L'écriture blanche et le sari infini.

Une oeuvre d'art exprime-t-elle une idée?

(du problème des exemples en dissertation et d'un langage commun)...

Beaucoup de sujets de dissertations philosophiques et littéraires nous interrogent sur la gratuité des œuvres d'art et des oeuvres littéraires. Peut-on distinguer la qualité esthétique et formelle d'une d'oeuvre de ce qu'elle nous dit? Le truisme le plus difficile à dépasser est bien sûr l'idée que "l'artiste voudrait transmettre un message". Il s'agit d'un préjugé qui clôture la pensée parce qu'il nous empêche de poser la question philosophique de l'essence: qu'est-ce que c'est une oeuvre, un style? une écriture? pourquoi l'auteur parle-t-il avec de la matière ou une écriture blanche?
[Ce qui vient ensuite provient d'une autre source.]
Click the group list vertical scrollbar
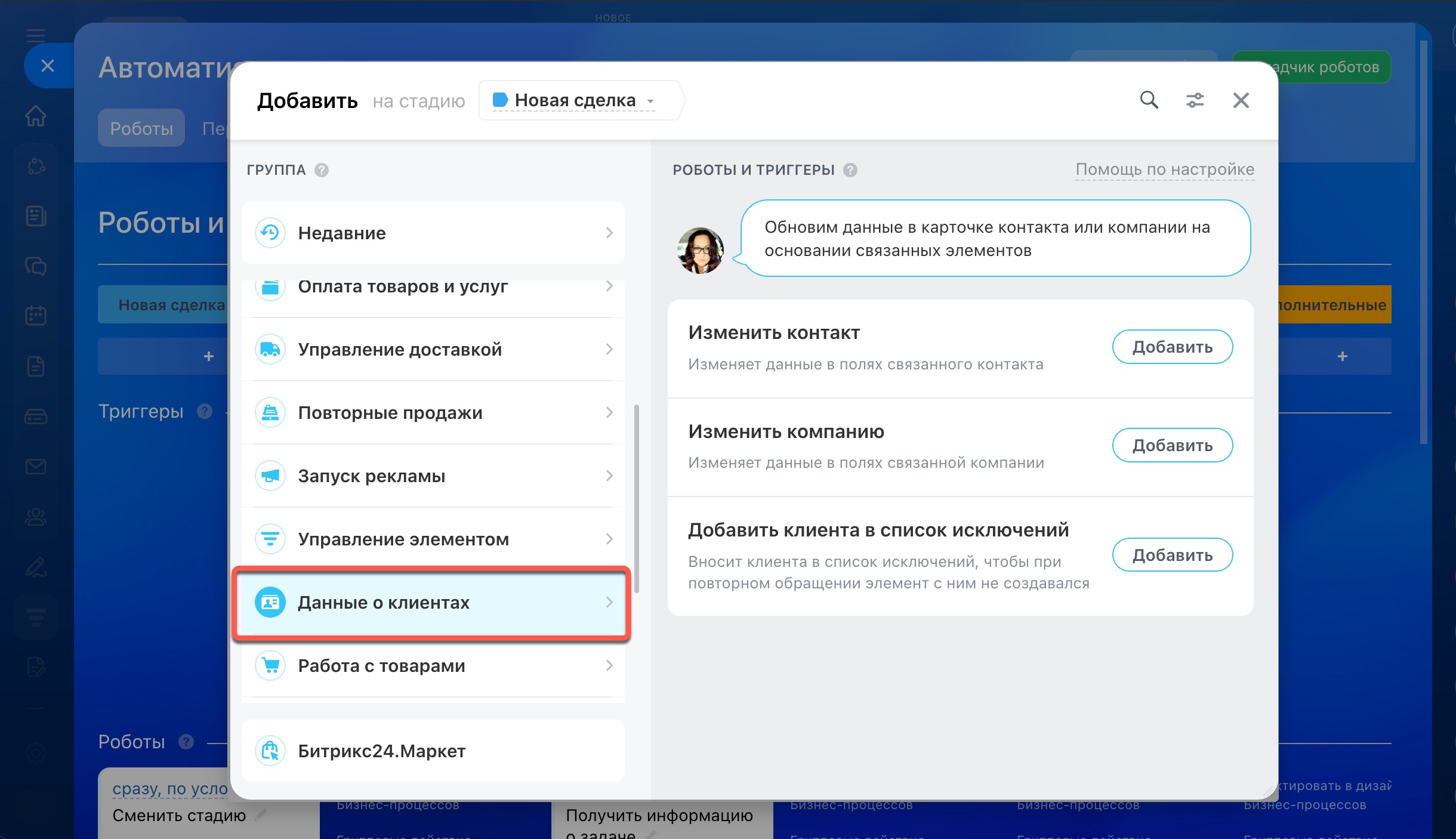The image size is (1456, 839). (637, 498)
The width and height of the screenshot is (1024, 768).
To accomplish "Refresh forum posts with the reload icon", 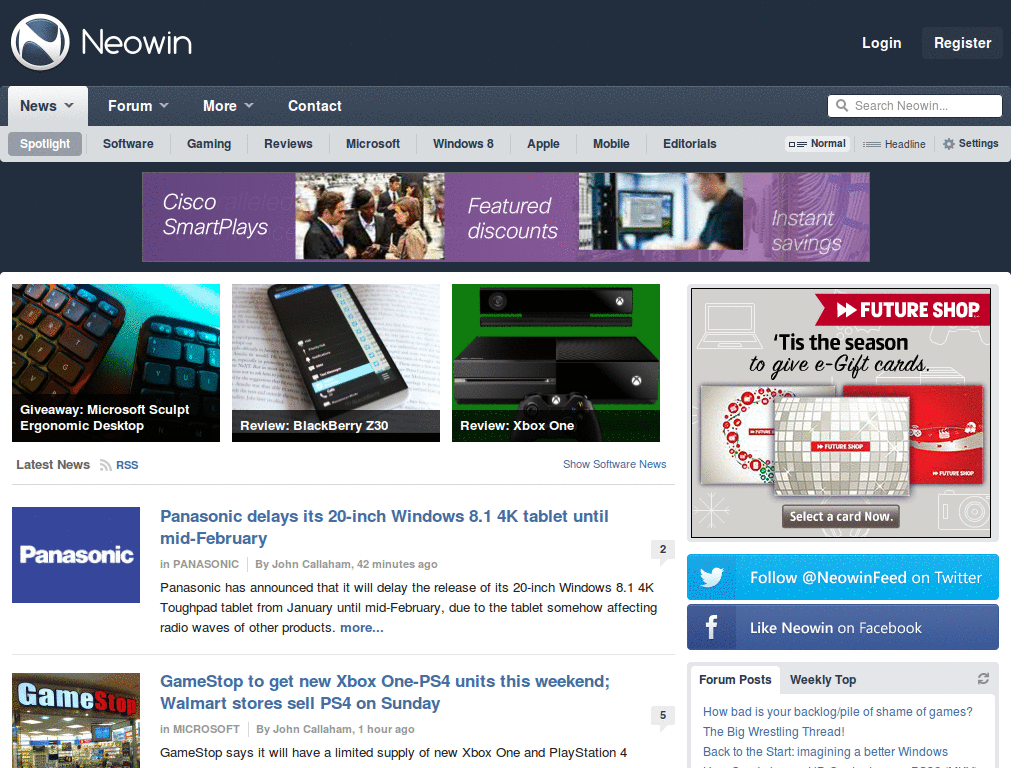I will click(x=985, y=678).
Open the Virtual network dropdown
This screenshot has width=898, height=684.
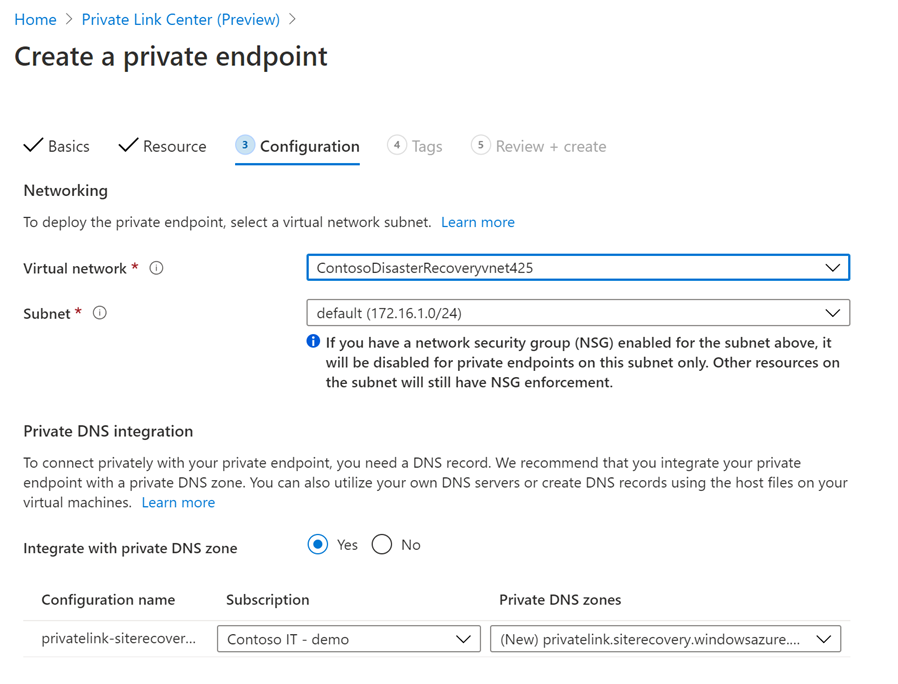click(x=832, y=267)
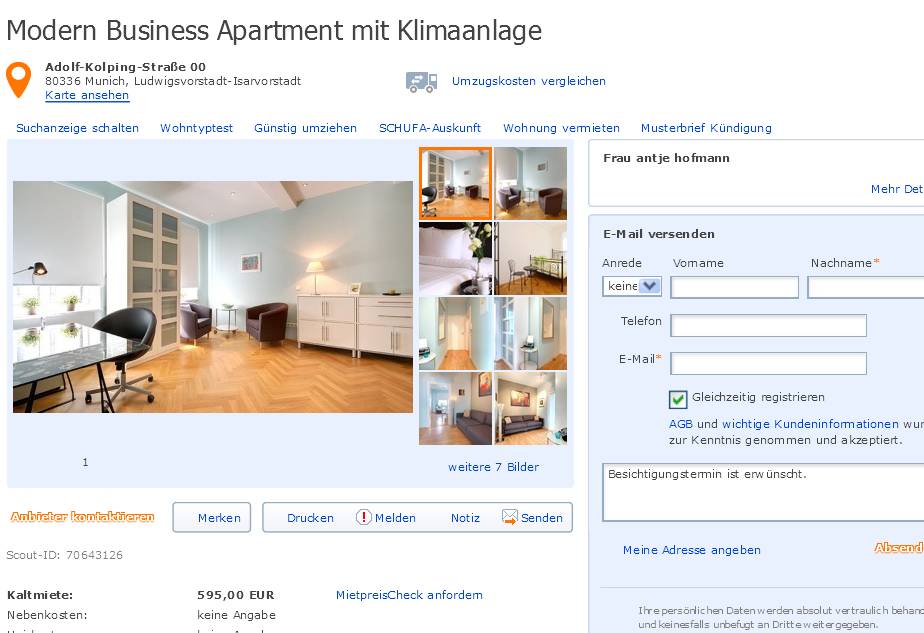The height and width of the screenshot is (633, 924).
Task: Open MietpreisCheck anfordern link
Action: point(409,595)
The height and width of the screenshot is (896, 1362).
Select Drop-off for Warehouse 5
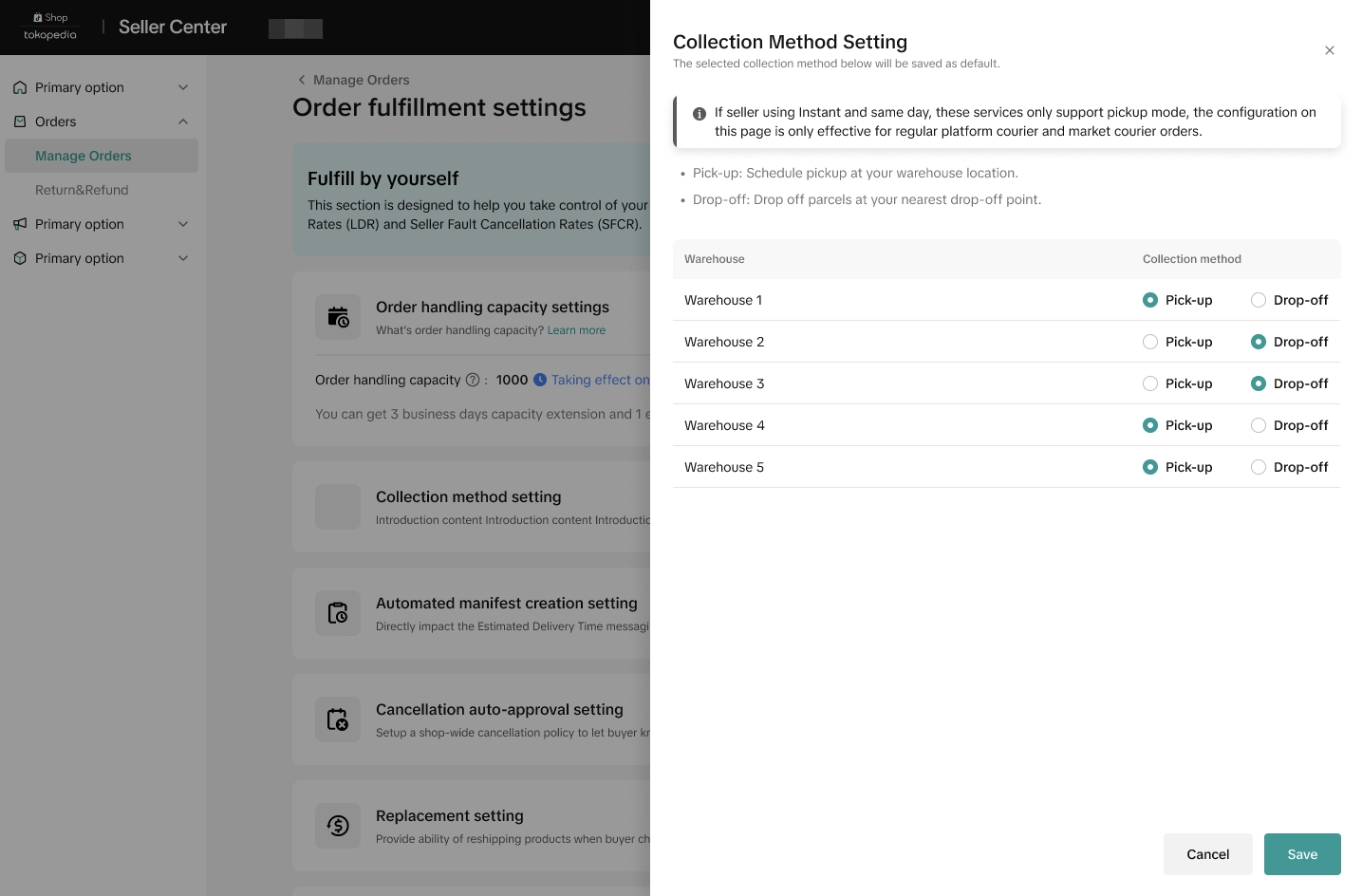[1259, 467]
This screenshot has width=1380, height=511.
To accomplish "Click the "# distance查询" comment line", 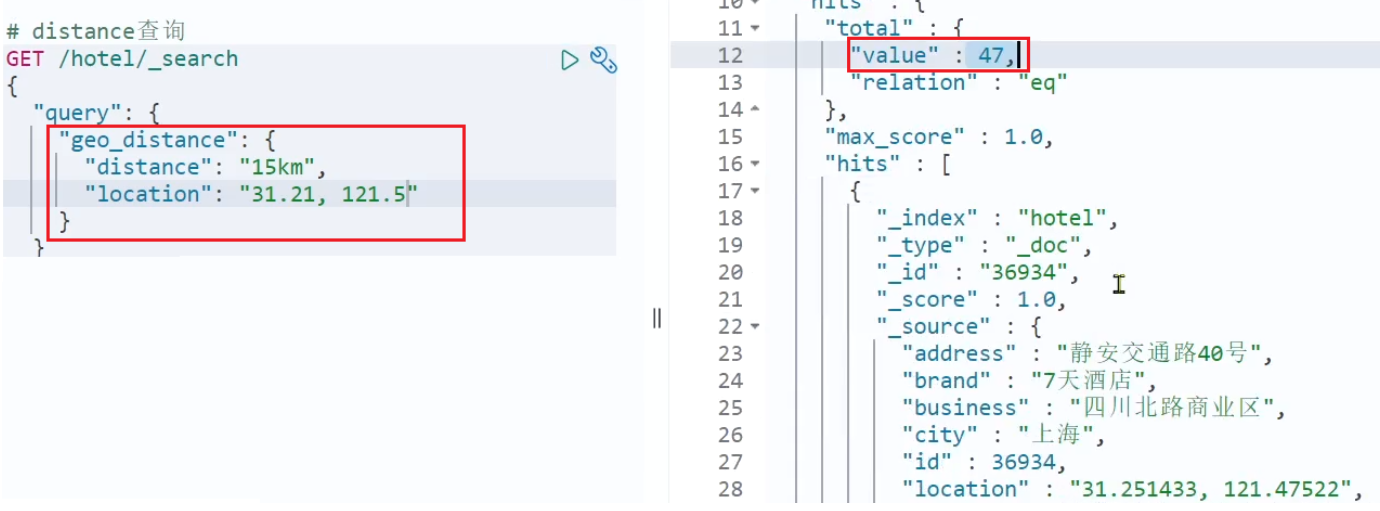I will point(95,32).
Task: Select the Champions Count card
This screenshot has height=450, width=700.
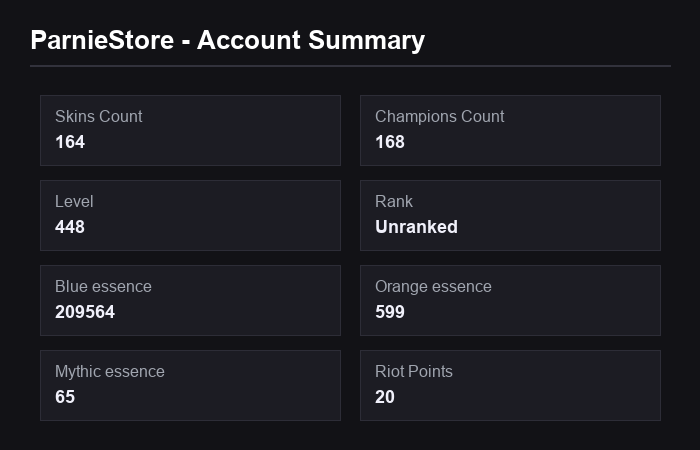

S'il voulait simplement- "dire quelque chose", il aurait été plus facile et plus rapide pour lui d'écrire un article de journal.

La deuxième difficulté de ce sujet est de renouveler les exemples.

Je traite ce sujet en trois parties, comme il se doit, en privilégiant l'exemple de la littérature... je transforme un sari en dissertation... car ceci n'est pas une dissertation, (à cause des exemples: )

Je m'inspire du Pacifique.

Problématique: où est la mère?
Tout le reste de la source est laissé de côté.